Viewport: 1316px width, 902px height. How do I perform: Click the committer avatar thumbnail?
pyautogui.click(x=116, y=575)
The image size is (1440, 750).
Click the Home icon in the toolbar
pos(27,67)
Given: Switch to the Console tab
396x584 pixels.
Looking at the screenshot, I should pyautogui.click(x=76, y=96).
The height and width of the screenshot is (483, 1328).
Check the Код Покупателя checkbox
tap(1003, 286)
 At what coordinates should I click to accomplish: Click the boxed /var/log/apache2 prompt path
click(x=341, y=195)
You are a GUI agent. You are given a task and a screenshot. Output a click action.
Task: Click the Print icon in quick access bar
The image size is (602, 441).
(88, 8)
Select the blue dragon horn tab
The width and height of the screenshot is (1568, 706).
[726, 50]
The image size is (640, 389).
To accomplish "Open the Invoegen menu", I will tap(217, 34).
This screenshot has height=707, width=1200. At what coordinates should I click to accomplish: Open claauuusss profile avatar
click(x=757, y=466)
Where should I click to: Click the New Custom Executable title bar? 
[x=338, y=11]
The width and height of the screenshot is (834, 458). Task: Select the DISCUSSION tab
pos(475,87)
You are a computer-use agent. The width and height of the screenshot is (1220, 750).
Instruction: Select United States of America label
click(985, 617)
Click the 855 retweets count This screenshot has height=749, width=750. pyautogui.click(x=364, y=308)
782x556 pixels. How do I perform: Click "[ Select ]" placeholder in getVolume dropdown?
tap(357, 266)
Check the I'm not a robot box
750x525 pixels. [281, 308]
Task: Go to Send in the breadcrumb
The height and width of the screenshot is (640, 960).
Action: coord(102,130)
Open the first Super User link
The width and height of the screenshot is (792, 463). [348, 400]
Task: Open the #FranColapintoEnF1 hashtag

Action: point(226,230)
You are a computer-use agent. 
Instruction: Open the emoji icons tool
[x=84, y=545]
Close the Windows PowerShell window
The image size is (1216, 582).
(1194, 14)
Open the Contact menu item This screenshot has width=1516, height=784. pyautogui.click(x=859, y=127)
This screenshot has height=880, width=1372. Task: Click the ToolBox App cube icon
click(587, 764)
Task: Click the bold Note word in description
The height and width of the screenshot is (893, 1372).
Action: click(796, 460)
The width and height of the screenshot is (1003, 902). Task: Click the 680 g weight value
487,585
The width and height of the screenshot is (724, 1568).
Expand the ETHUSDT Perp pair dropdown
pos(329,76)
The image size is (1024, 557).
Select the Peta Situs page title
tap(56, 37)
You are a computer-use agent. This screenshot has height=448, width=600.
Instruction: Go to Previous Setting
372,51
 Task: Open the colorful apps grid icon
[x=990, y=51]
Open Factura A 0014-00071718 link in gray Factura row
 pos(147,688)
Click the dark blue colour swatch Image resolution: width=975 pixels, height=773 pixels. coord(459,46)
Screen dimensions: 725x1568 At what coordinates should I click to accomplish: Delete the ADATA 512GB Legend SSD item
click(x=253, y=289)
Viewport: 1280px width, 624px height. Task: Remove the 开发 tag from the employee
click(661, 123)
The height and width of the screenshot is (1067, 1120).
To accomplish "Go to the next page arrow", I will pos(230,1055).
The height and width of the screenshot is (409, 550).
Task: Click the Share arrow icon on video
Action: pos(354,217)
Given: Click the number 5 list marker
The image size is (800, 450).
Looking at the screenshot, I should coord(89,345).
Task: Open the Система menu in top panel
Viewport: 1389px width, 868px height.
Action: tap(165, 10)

———

Whichever lines of the material hold the word "blue", find and copy them.

### REPLY TO THE TASK:
Select the blue dragon horn tab
Click the dark blue colour swatch Image resolution: width=975 pixels, height=773 pixels. coord(459,46)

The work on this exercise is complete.